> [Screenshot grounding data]
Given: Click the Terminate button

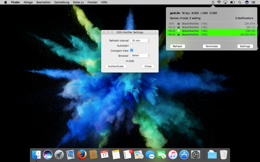Looking at the screenshot, I should click(212, 46).
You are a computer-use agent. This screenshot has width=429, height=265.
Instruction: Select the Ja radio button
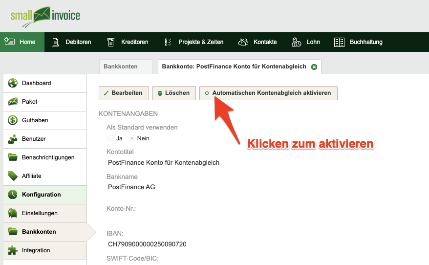coord(111,138)
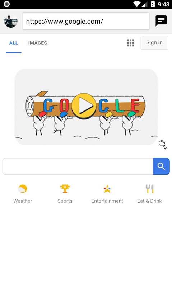This screenshot has width=172, height=287.
Task: Open the Eat & Drink icon
Action: pos(149,189)
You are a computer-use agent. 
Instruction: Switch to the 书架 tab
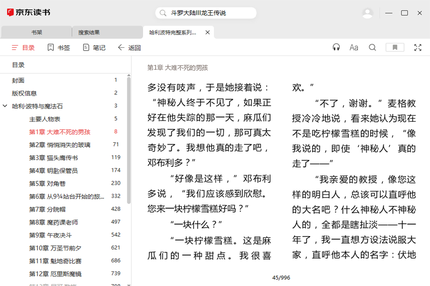[37, 32]
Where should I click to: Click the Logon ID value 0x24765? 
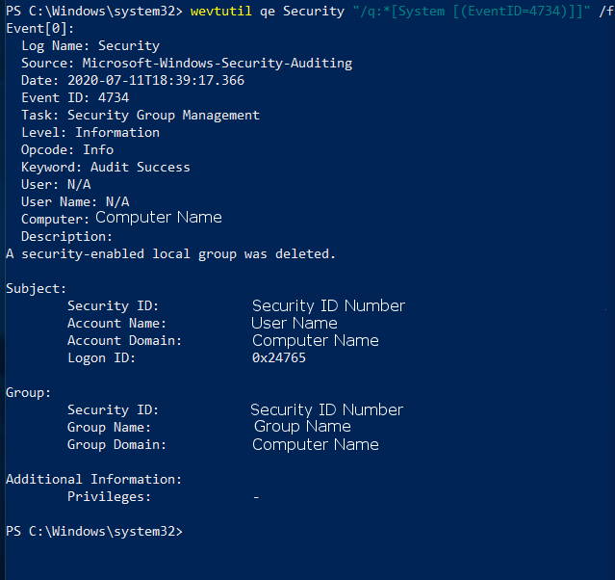279,357
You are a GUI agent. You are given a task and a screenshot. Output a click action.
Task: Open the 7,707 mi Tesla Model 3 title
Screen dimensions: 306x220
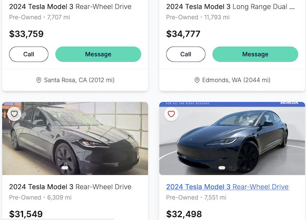point(70,7)
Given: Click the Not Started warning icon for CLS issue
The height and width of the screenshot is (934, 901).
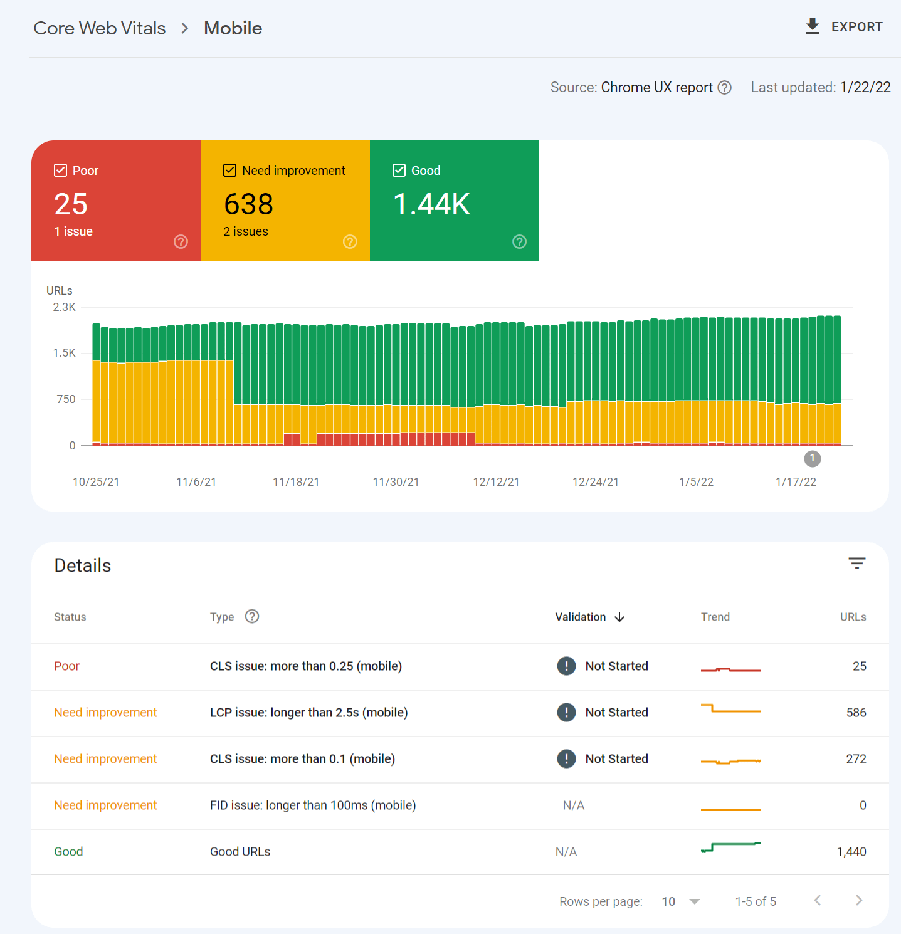Looking at the screenshot, I should 566,666.
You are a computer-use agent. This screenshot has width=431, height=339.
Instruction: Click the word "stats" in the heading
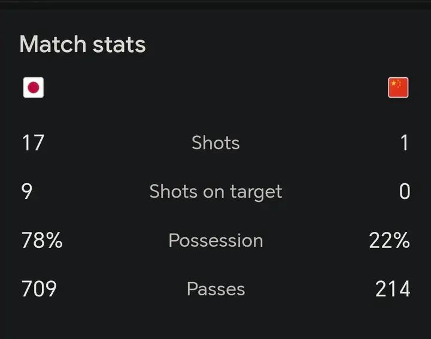click(119, 44)
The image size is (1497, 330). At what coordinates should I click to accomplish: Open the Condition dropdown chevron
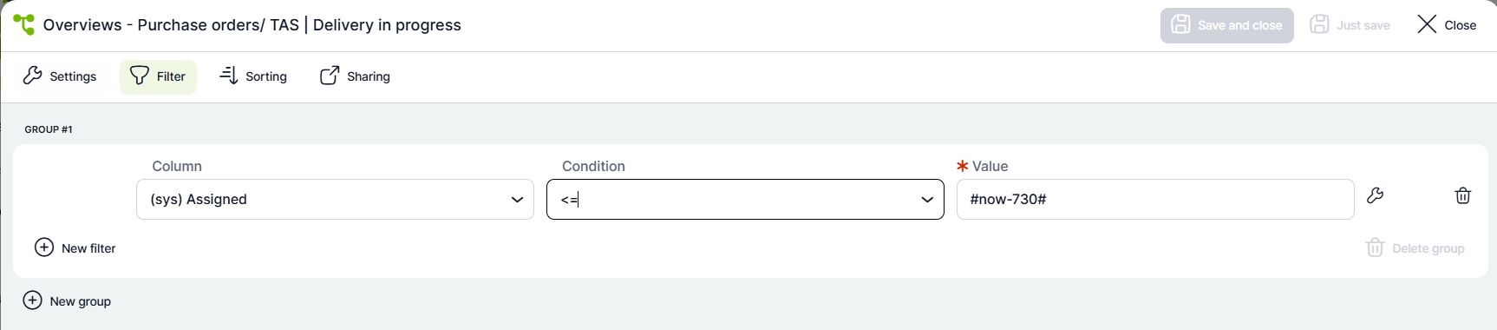pos(927,200)
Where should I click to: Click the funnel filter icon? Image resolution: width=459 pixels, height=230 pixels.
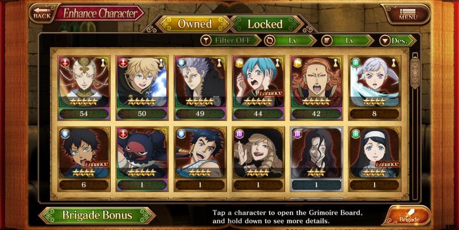click(x=206, y=40)
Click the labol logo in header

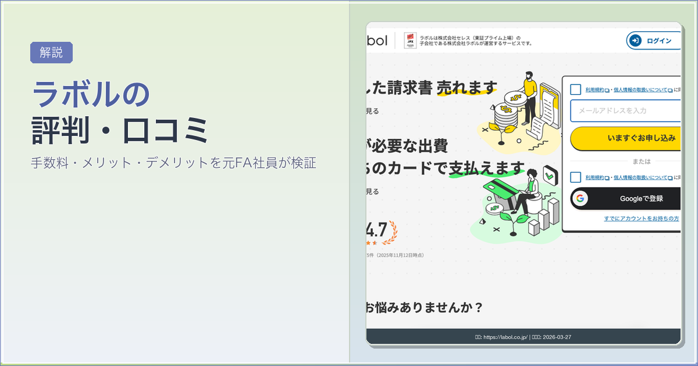(376, 40)
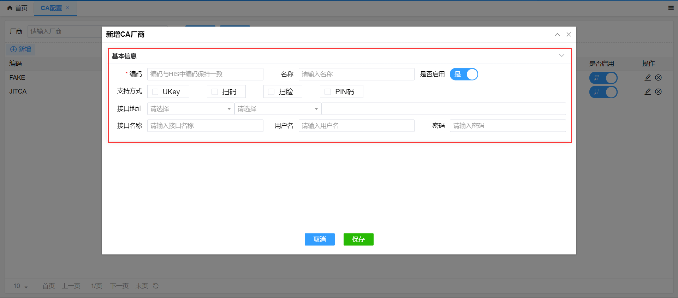The height and width of the screenshot is (298, 678).
Task: Click the edit pencil icon in the FAKE row
Action: tap(648, 77)
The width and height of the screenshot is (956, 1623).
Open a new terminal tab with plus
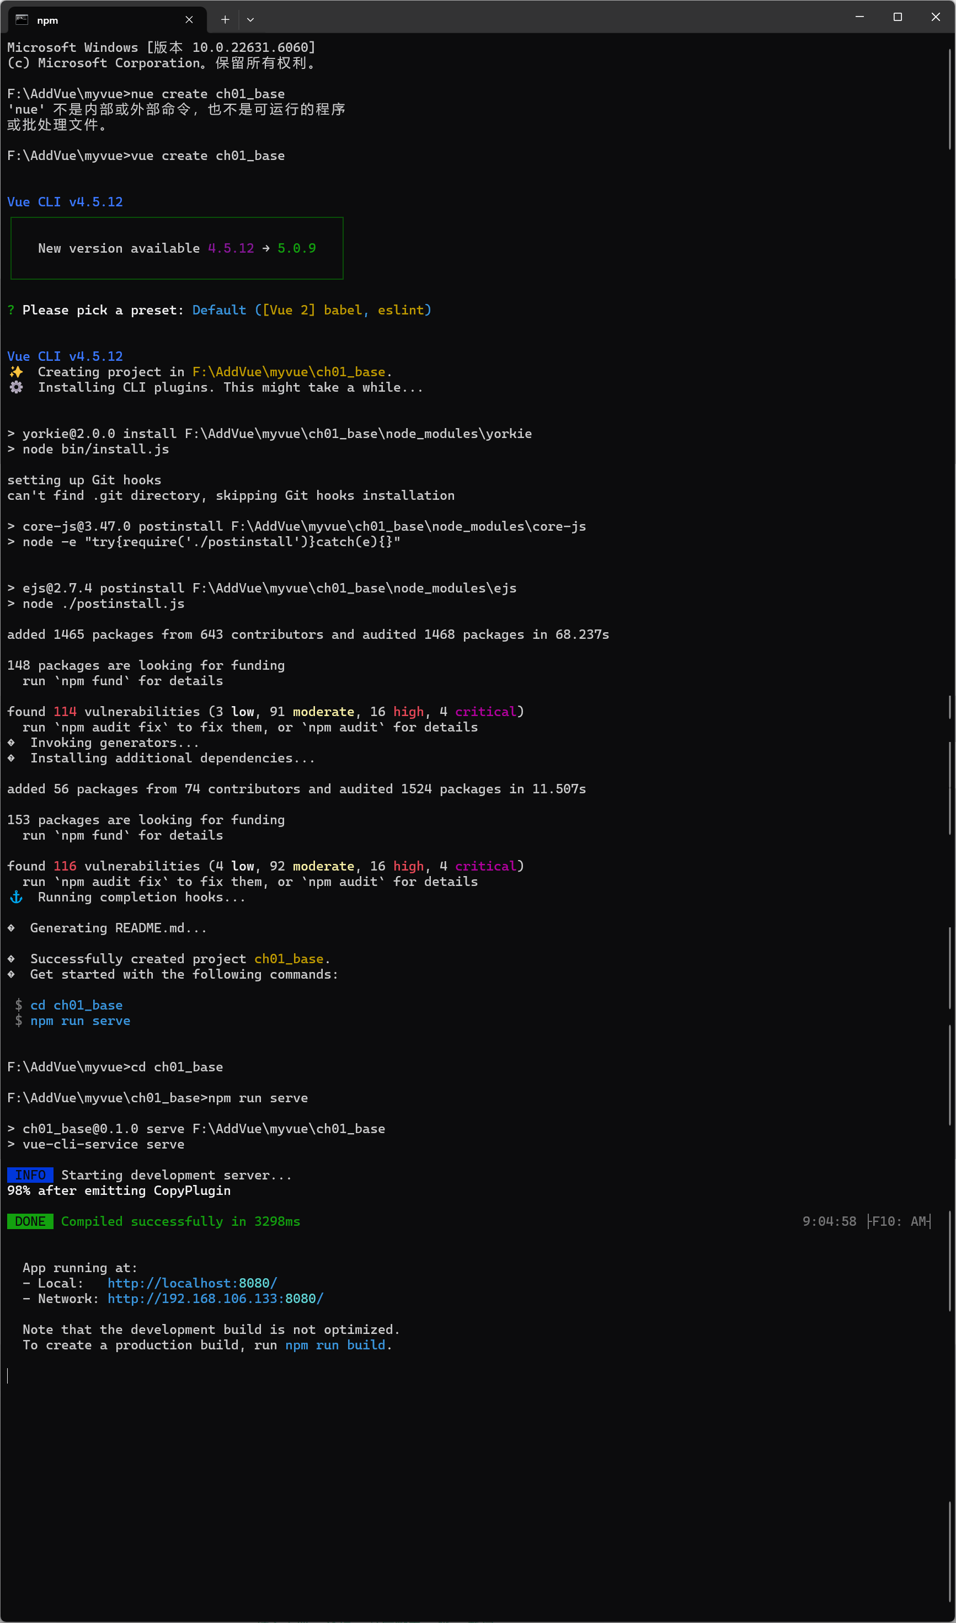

> [Work item]
An exact copy is required of the lines from the start of the records above through the line with "Task: Open the 7,707 mi Tesla Model 3 title", and only those, without any pictures.

> [Written answer]
Given: Click the Terminate button

Looking at the screenshot, I should click(212, 46).
You are a computer-use agent. This screenshot has width=429, height=265.
Instruction: Select the Ja radio button
coord(111,138)
This screenshot has width=172, height=287.
Task: Open the Eat & Drink icon
Action: pos(149,189)
You are a computer-use agent. 
Instruction: Switch to the 书架 tab
[37, 32]
Where should I click to: Click the Logon ID value 0x24765? 
279,357
You are a GUI agent. You are given a task and a screenshot. Output a click action.
Task: Open the 7,707 mi Tesla Model 3 title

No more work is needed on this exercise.